Intermediate

Knowledge Base for AI Assistants

A knowledge base gives your assistant domain-specific expertise. Using RAG (Retrieval-Augmented Generation), your assistant can answer questions from your own documents, policies, and data.

What is RAG?

Retrieval-Augmented Generation (RAG) is a technique that combines information retrieval with LLM generation.
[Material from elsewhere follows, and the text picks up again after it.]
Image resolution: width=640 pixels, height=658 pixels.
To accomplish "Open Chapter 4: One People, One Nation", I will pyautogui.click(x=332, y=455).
Instead of relying solely on the LLM's training data, RAG fetches relevant documents and includes them in the prompt so the LLM can generate answers grounded in your specific data.

  1. Index

    Split your documents into chunks, generate embeddings (numerical vectors), and store them in a vector database.

  2. Retrieve

    When a user asks a question, convert it to an embedding and find the most similar document chunks in the vector database.

  3. Generate

    Pass the retrieved chunks to the LLM along with the user's question. The LLM generates an answer based on the retrieved context.

Python - Simple RAG Implementation
from chromadb import Client
import anthropic

# 1. Index documents
chroma = Client()
collection = chroma.create_collection("knowledge_base")

documents = [
    "Our return policy allows returns within 30 days...",
    "Free shipping on orders over $50...",
    "Premium members get 20% discount...",
]
collection.add(
    documents=documents,
    ids=[f"doc_{i}" for i in range(len(documents))]
)

# 2. Retrieve relevant context
def get_context(query, n_results=3):
    results = collection.query(
        query_texts=[query],
        n_results=n_results
    )
    return "\n\n".join(results["documents"][0])
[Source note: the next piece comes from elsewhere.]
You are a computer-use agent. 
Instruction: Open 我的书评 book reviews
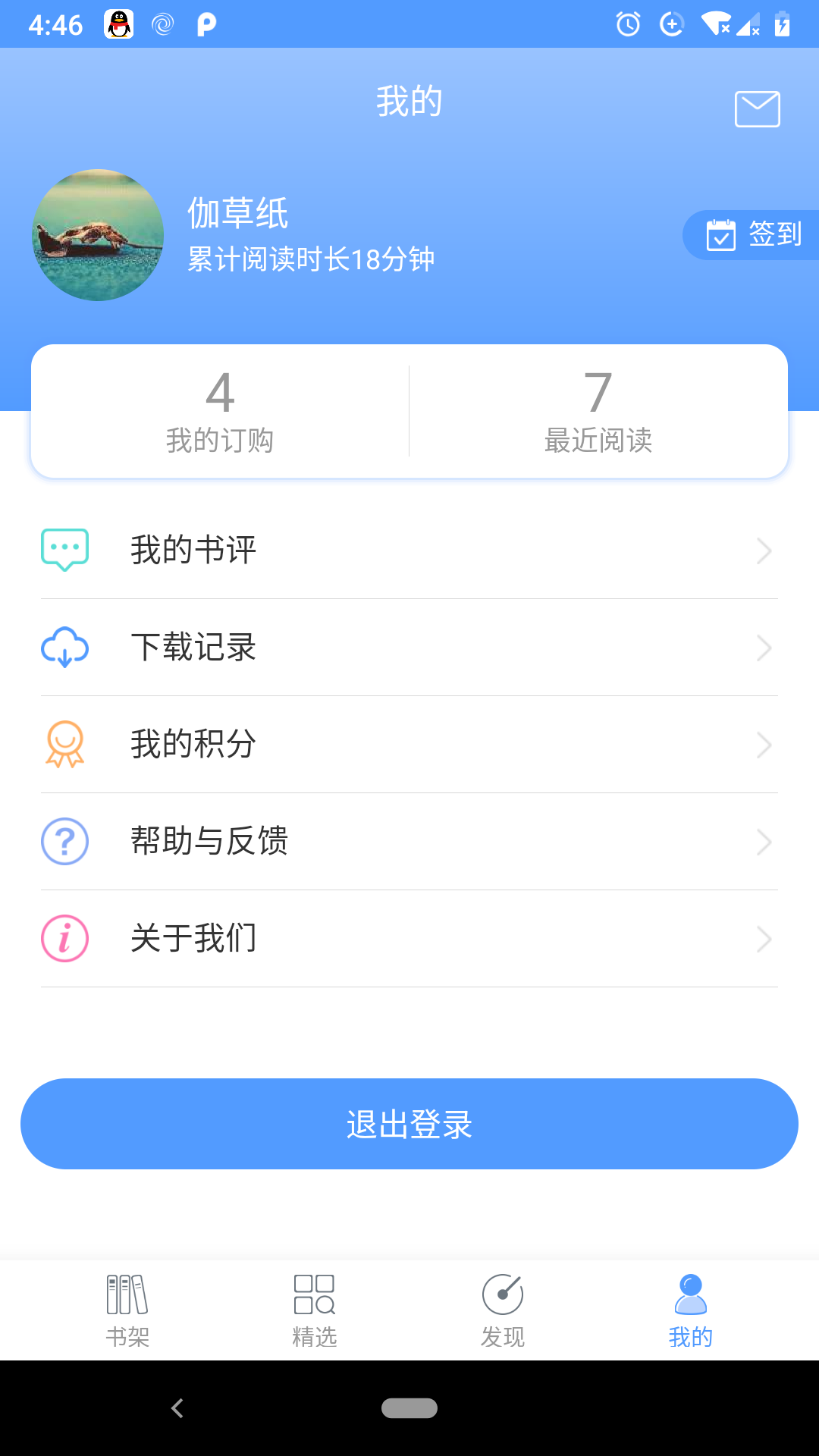point(410,551)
# 3. Generate answer with context
def ask(question):
    context = get_context(question)
    client = anthropic.Anthropic()
    response = client.messages.create(
        model="claude-sonnet-4-20250514",
        max_tokens=1024,
        system="""Answer based on the provided context.
If the context doesn't contain the answer,
say you don't have that information.""",
        messages=[{
            "role": "user",
            "content": f"""Context:\n{context}\n\nQuestion: {question}"""
        }]
    )
    return response.content[0].text

Document Processing

Getting documents into your knowledge base requires processing:

Supported Formats

  • PDFs: Use PyPDF2, pdfplumber, or unstructured.io for extraction
  • Word docs: python-docx for .docx files
  • HTML/Websites: Beautiful Soup or Trafilatura for web scraping and content extraction
  • Markdown: Direct text extraction
  • Spreadsheets: Convert rows to natural language descriptions

Chunking Strategies

  • Fixed size: Split every N characters/tokens. Simple but may split mid-sentence.
  • Paragraph-based: Split on paragraph boundaries. Preserves semantic units.
  • Recursive: Try to split on paragraphs, then sentences, then words. LangChain's default.
  • Semantic: Use embeddings to find natural topic boundaries. Most accurate but slowest.
  • Chunk size: 500-1000 tokens per chunk is a good starting point. Include overlap (100-200 tokens) between chunks.

Vector Databases

DatabaseTypeBest ForFree Tier
ChromaDBEmbedded / Client-ServerPrototyping, small-medium scaleOpen source
PineconeManaged cloudProduction, serverlessYes
WeaviateSelf-hosted / CloudHybrid search (vector + keyword)Open source
QdrantSelf-hosted / CloudHigh performance, filteringOpen source
pgvectorPostgreSQL extensionAlready using PostgreSQLOpen source

Source Citation

Good assistants cite their sources so users can verify information:

  • Include document name, section, or page number with each retrieved chunk
  • Instruct the LLM to reference sources in its answers: "According to the Return Policy document..."
  • Provide links to original documents when available
  • Store metadata (source, date, author) alongside each chunk for rich citations

Handling "I Don't Know"

Critical design principle: An assistant that says "I don't have that information" when it genuinely does not know is far better than one that hallucinates an answer. Instruct your LLM explicitly: "If the provided context does not contain the answer, say so. Do not make up information."

Keeping Knowledge Current

  • Scheduled re-indexing: Re-process documents on a regular schedule (daily, weekly)
  • Incremental updates: Add new documents without re-indexing everything
  • Version tracking: Track which version of each document is indexed
  • Stale content detection: Flag documents that have not been updated past a threshold
  • Feedback loop: When users report incorrect answers, update the knowledge base

Custom Knowledge vs. General Knowledge

  • Custom knowledge (RAG): Your specific documents, policies, product info. Always up-to-date. Cite-able.
  • General knowledge (LLM): The model's training data. Broad but may be outdated. Cannot cite.
  • Best approach: Use RAG for domain-specific questions. Allow the LLM to use general knowledge for common-sense reasoning and general topics. Make it clear in the system prompt which takes priority.